Por esta razón debió frecuentar la compañía de quienes le constaba que necesitaban de su ayuda y
buscaban un remedio de salvación. Es como si hubiera querido replicar a los murmuradores: ¿A qué
os indignáis conmigo porque hablo con un pecador, porque adelantándome a su invitación me invito
yo a su casa? Si he venido al mundo ha sido por gente de esta clase, no para que continúen siendo
pecadores, sino para que se conviertan y tengan vida en mí. No me fijo en lo que el pecador ha
hecho hasta el presente, sino que sopeso lo que va a hacer en el futuro. Le ofrezco mi gracia y mi
amistad, que os la ofrezco igualmente a todos vosotros, si es que la queréis. Si éste la acepta, si
viene a mí, si de pecador se convierte en justo, ¿por qué me calumniáis a mí por haberme hospedado
en casa de un pecador, desde el momento en que juzgáis equivocadamente a un pecador, que se
ha convertido en amigo de Dios? También él es hijo de Abrahán, no nacido de su sangre, sino por
ser imitador de la fe y de la devoción de Abrahán.

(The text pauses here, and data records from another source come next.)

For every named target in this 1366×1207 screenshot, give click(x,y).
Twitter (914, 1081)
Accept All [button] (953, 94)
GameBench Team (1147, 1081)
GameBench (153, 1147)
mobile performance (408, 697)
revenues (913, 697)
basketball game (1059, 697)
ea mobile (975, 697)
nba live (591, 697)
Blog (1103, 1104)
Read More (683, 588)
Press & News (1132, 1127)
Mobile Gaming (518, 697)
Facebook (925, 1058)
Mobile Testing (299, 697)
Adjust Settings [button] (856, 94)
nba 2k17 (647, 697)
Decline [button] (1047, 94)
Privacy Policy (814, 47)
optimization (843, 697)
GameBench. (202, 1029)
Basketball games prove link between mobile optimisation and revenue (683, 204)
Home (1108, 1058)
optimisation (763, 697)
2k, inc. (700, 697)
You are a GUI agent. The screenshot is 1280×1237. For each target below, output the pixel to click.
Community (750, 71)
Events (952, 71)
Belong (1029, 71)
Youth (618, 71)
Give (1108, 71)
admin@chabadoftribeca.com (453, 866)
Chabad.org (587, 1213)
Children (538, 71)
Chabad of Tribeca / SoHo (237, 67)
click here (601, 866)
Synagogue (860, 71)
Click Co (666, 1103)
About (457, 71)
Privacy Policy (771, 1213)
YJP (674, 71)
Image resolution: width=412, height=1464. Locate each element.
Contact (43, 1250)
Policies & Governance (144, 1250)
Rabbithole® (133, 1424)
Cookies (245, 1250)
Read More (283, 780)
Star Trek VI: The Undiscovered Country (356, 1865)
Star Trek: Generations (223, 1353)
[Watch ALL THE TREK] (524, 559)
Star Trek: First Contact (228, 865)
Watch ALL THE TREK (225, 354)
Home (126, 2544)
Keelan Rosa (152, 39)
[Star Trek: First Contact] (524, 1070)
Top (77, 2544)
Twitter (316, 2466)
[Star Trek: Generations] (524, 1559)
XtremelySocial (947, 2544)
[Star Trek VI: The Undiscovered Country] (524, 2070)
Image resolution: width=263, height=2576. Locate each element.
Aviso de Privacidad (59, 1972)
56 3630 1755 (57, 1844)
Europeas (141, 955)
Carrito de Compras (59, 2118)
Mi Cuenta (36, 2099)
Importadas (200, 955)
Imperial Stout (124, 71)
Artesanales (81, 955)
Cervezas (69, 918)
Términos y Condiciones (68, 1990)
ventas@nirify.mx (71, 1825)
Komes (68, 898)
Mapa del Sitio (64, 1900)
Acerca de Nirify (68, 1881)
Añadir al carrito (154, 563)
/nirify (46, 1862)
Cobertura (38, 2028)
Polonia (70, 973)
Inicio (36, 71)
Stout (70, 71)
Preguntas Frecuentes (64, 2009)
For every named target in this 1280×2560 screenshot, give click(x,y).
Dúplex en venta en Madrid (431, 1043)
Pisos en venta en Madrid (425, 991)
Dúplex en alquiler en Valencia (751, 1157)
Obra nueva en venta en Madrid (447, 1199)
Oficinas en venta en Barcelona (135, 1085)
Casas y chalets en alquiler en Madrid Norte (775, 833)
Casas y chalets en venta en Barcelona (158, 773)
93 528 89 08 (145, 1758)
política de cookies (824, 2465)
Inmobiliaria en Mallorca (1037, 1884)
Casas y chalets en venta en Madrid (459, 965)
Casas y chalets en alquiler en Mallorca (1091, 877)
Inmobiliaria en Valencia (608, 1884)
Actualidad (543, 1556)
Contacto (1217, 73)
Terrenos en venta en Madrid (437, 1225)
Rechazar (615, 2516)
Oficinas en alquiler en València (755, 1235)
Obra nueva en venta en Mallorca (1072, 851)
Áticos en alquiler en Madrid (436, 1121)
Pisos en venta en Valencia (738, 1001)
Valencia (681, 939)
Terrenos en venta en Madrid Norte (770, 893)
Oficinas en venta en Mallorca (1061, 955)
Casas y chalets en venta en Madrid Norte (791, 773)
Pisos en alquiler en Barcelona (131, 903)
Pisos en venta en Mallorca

Que nuestro Señor Jesucristo nos conceda la gracia de conocerle, amarlo y confiar en él; de modo
que nada nos agrade, nada nos atraiga sino lo que a la divina voluntad le es grato y no sea contrario
a nuestra salvación. ¡Bendito él por siempre! Amén.

SEGUNDA LECTURA
Orígenes, Homilía 22 sobre el Evangelio de san Lucas (7-10: SC 87. 306-308)
Producid el fruto que la conversión pide

Sobre nuestro siglo pende la amenaza de una gran ira: todo el mundo deberá sufrir la ira de Dios. La
ira de Dios provocará la subversión de la inmensidad del cielo, de la extensión de la tierra, de las
constelaciones estelares, del resplandor del sol y de la nocturna serenidad de la luna. Y todo esto
sucederá por culpa de los pecados de los hombres. En todo tiempo, es verdad, la cólera de Dios se
desencadenó únicamente sobre la tierra, porque todos los vivientes de la tierra se habían
corrompido en su proceder; ahora, en cambio, la ira de Dios va a descargar sobre el cielo y la tierra:
los cielos perecerán, tú permaneces –se dirige a Dios–, se gastarán como la ropa. Considerad la
calidad y la extensión de la ira que va a consumir el mundo entero y a castigar a cuantos son dignos
de castigo: no le va a faltar materia en que ejercerse. Cada uno de nosotros suministramos con
nuestra conducta materia a la ira. Dice, en efecto, san Pablo a los Romanos: Con la dureza de tu
corazón impenitente te estás almacenando castigos para el día del castigo, cuando se revelará el
justo juicio de Dios

¿Quién os ha enseñado a escapar del castigo inminente? Producid el fruto que la conversión pide.
También a vosotros que os acercáis a recibir el bautismo, se os dice: producid el fruto que la
conversión pide. ¿Queréis saber cuáles son los frutos que la conversión pide? El amor es fruto del
Espíritu, la alegría es fruto del Espíritu, la paz, la comprensión, la servicialidad, la bondad, la lealtad
la amabilidad, el dominio de sí y otras cualidades por el estilo. Si poseyéramos todas esas virtudes,
habríamos producido los frutos que la conversión pide.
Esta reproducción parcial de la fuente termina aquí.